Search the material below for the word "sidebar". Copy every line where it is found.

+++ Material provided

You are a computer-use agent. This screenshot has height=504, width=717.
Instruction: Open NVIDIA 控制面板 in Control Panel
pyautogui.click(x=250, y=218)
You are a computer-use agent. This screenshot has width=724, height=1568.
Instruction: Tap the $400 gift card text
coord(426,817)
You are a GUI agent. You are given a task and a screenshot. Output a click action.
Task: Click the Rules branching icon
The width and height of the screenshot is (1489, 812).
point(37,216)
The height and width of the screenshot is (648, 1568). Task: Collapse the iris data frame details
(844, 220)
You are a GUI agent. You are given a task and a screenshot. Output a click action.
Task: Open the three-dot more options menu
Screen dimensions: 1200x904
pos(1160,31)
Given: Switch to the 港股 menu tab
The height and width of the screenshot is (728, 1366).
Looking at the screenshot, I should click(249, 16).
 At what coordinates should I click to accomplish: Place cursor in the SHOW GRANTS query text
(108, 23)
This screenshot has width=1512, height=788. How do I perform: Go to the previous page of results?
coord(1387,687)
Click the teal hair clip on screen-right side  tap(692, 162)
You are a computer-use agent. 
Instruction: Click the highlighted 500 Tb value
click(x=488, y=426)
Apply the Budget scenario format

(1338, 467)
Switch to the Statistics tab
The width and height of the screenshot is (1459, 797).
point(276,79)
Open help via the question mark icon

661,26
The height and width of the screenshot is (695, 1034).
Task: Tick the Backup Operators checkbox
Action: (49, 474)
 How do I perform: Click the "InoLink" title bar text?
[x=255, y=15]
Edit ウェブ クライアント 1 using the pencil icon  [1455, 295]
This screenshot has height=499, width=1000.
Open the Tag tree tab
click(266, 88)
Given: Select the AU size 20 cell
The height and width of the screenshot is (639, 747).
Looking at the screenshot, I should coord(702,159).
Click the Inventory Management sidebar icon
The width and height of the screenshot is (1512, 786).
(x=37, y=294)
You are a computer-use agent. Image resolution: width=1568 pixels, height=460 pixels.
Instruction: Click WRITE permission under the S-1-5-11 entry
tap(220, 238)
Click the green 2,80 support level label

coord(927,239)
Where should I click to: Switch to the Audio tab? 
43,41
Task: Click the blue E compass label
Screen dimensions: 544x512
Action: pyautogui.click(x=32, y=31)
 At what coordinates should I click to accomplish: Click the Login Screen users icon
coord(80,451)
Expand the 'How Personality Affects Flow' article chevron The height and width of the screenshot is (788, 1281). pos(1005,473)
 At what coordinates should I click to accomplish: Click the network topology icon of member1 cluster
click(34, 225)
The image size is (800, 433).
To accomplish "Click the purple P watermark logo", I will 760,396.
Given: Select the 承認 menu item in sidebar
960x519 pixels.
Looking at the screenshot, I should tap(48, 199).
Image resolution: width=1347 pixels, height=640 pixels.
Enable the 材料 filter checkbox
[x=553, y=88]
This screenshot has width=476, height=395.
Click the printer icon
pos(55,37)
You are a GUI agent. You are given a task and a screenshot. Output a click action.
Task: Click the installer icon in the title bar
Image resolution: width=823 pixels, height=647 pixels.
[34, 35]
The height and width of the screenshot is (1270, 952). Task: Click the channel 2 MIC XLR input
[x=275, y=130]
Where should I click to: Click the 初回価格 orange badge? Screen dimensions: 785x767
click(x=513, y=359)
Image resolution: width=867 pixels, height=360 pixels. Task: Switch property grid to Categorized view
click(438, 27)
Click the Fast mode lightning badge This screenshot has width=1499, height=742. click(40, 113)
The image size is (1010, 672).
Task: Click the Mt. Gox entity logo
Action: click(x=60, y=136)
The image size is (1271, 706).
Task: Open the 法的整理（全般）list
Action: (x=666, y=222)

++++++

**Problem solution**.
Click the Inventory Management sidebar icon
Given: Select the 承認 menu item in sidebar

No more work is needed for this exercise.